Ко мне Епифаний относился с почтением. Во-первых и во-вторых, я был правой рукой Хелги Стрелы, которого считали великим конунгом и каганом русов, несмотря на все старания последнего убедить, что таковым является его племянник Ингвар. В-третьих, я числился христианином. Это позволяло мне не принимать участие в языческих ритуалах. Правда, и в церковь я не ходил, но не запретил делать это обеим своим женам и родственникам Богумилы, которую крестил, как и трех своих детей. Пока я шлялся по Малой Азии, первая жена родила дочь, которая получила имя Елена, а Зоя – сына, названного Андреем в честь апостола, которого считают крестителем Скифии, а следовательно и Руси. То, что я знал об этом, удивило Епифания. Он даже поинтересовался как-то во время попойки, когда мы оба размякли и распустили языка, не получил ли я богословское образования, не готовили ли меня к церковной карьере? Я дал туманный ответ. Пусть думает так, как ему приятнее. Епифаний так и думал и пытался понять, почему я свернул с пути праведного?

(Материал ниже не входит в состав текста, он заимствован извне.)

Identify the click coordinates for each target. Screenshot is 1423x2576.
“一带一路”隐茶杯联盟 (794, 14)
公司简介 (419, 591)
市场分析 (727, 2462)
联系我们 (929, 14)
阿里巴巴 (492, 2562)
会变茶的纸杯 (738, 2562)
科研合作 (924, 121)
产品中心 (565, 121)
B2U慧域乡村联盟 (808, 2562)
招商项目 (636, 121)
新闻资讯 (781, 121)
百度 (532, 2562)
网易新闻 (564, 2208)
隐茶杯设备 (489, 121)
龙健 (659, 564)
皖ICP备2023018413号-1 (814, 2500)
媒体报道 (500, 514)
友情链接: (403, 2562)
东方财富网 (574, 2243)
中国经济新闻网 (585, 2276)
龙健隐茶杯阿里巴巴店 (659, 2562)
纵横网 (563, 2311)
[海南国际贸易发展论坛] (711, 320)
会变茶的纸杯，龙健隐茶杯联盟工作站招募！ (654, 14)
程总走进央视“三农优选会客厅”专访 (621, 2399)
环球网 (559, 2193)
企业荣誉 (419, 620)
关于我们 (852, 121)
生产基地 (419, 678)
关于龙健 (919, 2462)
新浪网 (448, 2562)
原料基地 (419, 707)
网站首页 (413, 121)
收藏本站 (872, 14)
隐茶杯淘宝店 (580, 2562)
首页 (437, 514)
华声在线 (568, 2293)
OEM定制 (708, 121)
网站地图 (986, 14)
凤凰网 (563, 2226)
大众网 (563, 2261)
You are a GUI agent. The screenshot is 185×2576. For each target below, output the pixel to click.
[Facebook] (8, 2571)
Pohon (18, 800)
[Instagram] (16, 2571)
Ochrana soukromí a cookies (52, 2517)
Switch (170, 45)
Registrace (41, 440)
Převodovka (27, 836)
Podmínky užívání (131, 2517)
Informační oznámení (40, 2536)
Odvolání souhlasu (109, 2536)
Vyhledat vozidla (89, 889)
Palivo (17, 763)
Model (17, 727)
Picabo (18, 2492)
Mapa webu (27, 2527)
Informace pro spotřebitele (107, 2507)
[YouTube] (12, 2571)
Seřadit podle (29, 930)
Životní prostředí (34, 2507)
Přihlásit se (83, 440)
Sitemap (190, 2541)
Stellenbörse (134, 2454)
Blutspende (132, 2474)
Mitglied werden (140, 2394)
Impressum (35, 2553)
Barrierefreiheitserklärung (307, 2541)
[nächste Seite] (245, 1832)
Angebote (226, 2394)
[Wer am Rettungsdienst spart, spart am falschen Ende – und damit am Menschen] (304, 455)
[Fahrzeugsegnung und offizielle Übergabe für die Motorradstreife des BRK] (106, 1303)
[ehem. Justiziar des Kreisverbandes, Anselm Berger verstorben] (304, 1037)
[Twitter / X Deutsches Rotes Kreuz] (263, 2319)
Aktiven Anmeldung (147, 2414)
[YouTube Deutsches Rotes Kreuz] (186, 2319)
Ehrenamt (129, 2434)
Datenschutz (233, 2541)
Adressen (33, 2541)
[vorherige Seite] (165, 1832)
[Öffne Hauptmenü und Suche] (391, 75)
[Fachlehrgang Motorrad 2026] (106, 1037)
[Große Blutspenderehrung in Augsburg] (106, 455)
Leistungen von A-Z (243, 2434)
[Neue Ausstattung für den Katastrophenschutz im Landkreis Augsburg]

После рождения сына Зоя стала увереннее в себе, степеннее. До рождения ребенка у женщины есть только прошлое, а вместе с ним появляется настоящее и будущее. Как следствие, мои жены стали чаще ссориться, причем каждая требовала, чтобы я встал на ее сторону. Мне это быстро надоело. Я отправил Зою в загородное имение и начал жить на два дома. Ее сыну Андрею подарил доспехи, снятые со знатного араба, убитого в последнем сражении. Как показал пленный, принадлежали они Умару ибн Абдаллаху ибн Марвану или проще Умару аль-Акту (Однорукому), потому что потерял еще в молодости левую руку по локоть, и щит крепили к плечу с помощью кожаных петель. Был он эмиром Милитены и руководителем того похода. Мы сами организовываем свои похороны.
92
Зимой на тинге мы приняли решение быть прагматиками, не обижаться на двуличных «работодателей», а помнить, с кем имеем дело, и надеяться только на себя. У нас пока нет других покупателей пушнины, готовых платить так же много, как константинопольцы, и очень богатую добычу можно захватить, только пройдя по проливу Босфор. Прорываться с боем, особенно на обратном пути, нагруженными добычей, было неразумно.
Весной наши планы поменялись. Вместо нападения на мусульман пришлось разбираться со своими. Из-за того, что из похода мы вернулись в октябре, на несколько месяцев позже обычного, ярлы с верховий Днепра и Западной Двины решили, что мы погибли, и продали собранную пушнину купцам из Хедебю, которые начали осваивать те края. Зимой мы предупредили нарушителей конвенции, что в самом начале половодья должны доставить выход в Самватас, Где возьмут меха – их проблемы. Кое-кто напрягся и выполнил обязательства, но большая часть забила на нас. Мы отправили с небольшой охраной в Константинополь меха, собранное в других местах, а остальные воины по окончанию половодья поплыли на север, чтобы навести там «конституционный» порядок.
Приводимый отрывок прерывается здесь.